An OpenSSL implementation is not something the QUIC community wants. The leaders of the MSQUIC, gQUIC, Curl, and Node projects have all spoken out against OpenSSL implementing QUIC. Many people in the community commented in PR 8797 against the OpenSSL plan, including Lars Eggert, IETF Chair and former QUIC WG Chair, Martin Duke, IETF Transport Area Director, and Lucas Pardue, co-chair of the QUIC WG.

It is important to realize that QUIC is not "done." While the initial documents are RFCs, looking at https://datatracker.ietf.org/wg/quic/documents/, shows that there are nearly a dozen drafts in preparation. Certainly not all of them will advance to RFC, but many will. Also, other IETF WG's are using QUIC, include ALPS in the TLS WG, and the multiplexed transport on top of QUIC known as MASQUE WG. There will be *significant* progress on QUIC during the time OpenSSL is distracted by playing catch-up. As little work can be done by anyone on new features until a full-featured implementation is available, OpenSSL will forever lag behind.

By focusing on QUIC, the project is also not serving its existing community. The OMC plan has already tossed aside DTLS 1.3, no matter when it is finished. What other worthwhile, standardized, work will be given short shrift? The plan makes no mention of existing PR's, or possible new ones.

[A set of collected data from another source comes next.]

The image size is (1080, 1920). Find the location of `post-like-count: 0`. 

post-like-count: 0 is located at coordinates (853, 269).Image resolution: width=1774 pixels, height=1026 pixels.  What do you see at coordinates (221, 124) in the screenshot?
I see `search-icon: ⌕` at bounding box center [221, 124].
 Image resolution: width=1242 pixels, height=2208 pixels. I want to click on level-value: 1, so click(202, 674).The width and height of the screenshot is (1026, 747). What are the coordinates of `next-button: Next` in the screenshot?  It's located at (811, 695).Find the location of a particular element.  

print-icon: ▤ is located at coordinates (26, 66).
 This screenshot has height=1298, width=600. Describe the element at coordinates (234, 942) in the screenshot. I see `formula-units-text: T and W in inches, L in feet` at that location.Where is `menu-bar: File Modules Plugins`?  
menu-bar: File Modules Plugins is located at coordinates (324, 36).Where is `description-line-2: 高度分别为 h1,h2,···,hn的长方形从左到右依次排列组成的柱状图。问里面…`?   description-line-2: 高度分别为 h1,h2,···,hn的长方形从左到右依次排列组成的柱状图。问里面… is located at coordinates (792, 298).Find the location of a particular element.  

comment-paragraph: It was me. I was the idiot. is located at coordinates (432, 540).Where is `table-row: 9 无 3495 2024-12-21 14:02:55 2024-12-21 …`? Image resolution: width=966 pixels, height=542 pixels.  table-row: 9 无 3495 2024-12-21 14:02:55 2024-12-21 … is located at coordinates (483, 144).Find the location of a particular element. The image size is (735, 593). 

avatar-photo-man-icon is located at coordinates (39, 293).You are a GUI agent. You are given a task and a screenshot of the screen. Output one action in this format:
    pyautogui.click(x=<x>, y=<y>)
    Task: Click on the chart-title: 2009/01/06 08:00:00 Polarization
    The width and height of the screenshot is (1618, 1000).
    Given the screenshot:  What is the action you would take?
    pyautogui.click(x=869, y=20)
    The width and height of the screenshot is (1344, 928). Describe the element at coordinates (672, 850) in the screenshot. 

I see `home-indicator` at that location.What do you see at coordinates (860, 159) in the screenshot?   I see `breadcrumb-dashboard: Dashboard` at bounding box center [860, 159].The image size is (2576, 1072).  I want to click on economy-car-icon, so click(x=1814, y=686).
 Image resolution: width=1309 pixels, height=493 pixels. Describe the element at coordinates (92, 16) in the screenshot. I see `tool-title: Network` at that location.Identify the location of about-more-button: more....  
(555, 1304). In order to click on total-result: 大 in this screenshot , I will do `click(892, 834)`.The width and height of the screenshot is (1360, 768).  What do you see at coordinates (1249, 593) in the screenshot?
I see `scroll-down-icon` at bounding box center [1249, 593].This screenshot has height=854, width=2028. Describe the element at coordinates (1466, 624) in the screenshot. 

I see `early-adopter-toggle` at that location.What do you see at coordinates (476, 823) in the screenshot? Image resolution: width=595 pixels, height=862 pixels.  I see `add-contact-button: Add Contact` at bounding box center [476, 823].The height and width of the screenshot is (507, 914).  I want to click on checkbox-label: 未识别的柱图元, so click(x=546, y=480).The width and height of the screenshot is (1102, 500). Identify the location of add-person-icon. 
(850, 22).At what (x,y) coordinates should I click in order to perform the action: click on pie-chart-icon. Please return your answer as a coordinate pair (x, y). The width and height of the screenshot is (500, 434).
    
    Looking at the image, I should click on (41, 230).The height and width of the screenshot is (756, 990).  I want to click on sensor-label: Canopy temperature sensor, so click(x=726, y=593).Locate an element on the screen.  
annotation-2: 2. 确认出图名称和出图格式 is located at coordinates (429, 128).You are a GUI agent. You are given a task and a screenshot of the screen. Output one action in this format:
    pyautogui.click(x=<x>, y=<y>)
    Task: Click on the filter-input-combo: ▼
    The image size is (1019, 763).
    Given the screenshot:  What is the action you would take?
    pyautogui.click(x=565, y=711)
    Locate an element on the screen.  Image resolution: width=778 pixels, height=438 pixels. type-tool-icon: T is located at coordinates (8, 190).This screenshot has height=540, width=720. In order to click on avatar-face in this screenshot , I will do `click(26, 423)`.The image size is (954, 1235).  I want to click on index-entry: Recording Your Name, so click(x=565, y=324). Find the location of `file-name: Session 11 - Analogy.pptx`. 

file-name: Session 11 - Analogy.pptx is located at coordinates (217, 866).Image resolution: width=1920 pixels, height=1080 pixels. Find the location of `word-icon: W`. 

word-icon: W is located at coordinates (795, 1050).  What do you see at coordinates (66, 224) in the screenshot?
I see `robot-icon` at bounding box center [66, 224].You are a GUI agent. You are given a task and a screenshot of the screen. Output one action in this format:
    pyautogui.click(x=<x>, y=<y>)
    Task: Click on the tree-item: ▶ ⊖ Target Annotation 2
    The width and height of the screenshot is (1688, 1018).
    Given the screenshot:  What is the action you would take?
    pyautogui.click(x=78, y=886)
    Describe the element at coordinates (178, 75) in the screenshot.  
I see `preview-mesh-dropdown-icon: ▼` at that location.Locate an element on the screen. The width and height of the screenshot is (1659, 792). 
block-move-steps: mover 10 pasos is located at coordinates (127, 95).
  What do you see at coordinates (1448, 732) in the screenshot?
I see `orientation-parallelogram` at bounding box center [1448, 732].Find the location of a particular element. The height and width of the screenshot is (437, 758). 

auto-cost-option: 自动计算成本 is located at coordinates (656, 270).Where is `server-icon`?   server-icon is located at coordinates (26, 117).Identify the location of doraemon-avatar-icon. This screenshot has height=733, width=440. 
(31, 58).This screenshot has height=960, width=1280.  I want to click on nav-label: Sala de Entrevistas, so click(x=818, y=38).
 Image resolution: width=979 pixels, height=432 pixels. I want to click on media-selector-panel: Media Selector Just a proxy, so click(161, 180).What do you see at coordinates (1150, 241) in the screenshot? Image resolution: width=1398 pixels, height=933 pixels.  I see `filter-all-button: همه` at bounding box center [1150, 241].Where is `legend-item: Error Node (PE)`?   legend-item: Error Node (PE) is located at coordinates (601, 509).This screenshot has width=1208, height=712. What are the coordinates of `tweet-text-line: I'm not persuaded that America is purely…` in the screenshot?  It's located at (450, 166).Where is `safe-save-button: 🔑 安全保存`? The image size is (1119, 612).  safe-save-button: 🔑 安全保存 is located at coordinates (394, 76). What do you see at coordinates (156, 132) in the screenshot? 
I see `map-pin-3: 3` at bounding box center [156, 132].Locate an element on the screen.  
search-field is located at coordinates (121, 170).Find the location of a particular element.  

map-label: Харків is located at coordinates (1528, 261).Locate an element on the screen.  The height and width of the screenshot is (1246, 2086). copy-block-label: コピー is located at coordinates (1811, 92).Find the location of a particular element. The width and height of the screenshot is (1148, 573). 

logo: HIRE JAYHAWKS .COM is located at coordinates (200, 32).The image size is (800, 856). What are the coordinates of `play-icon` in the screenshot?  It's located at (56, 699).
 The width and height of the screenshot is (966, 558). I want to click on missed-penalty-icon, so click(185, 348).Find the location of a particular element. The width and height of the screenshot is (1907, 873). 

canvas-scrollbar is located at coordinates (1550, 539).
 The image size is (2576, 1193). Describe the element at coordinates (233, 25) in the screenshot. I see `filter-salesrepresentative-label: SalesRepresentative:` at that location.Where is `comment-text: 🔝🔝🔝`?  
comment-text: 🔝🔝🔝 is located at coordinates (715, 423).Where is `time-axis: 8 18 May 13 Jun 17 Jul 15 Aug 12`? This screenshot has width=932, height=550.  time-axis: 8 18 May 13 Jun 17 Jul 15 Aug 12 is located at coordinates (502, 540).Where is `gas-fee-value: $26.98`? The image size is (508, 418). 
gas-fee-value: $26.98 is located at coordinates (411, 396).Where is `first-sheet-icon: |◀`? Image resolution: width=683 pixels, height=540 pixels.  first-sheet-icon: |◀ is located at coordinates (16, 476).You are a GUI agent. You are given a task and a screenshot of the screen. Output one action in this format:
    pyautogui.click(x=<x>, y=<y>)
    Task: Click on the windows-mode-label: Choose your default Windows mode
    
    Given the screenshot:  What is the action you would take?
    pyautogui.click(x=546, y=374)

Now speaking for myself, I am concerned that the the implementation of the stated plan will not be good. The performance impact of the 3.0 provider interface have not been fully quantified, but experience shows the overhead is significant. For example, Microsoft recommends avoiding the 3.0 version of QuicTLS for performance reasons. I also suggest a careful reading of IETF RFC 9001. While it is possible to do a "pluggable" record implementation, that RFC and wide implementation experience, shows that it is not necessary. This is not like a new crypto algorithm or provider; a pluggable record layer to accommodate TLS, DTLS, KTLS, and QUIC, seems like a fool's errand, perhaps brought on by the hubris of thinking that the world needs OpenSSL to implement QUIC.  It doesn't.  It needs OpenSSL to implement OpenSSL cryptography.

Thank you for having read this far. I apologize if my strong language offended anyone, that was not my intent. I only wish to convey, as strongly as possible through the medium of email, that the path the project is on is bad and will force people to leave.  To repeat something I've seen posted before, "No matter how far down the wrong road you've gone, turn back."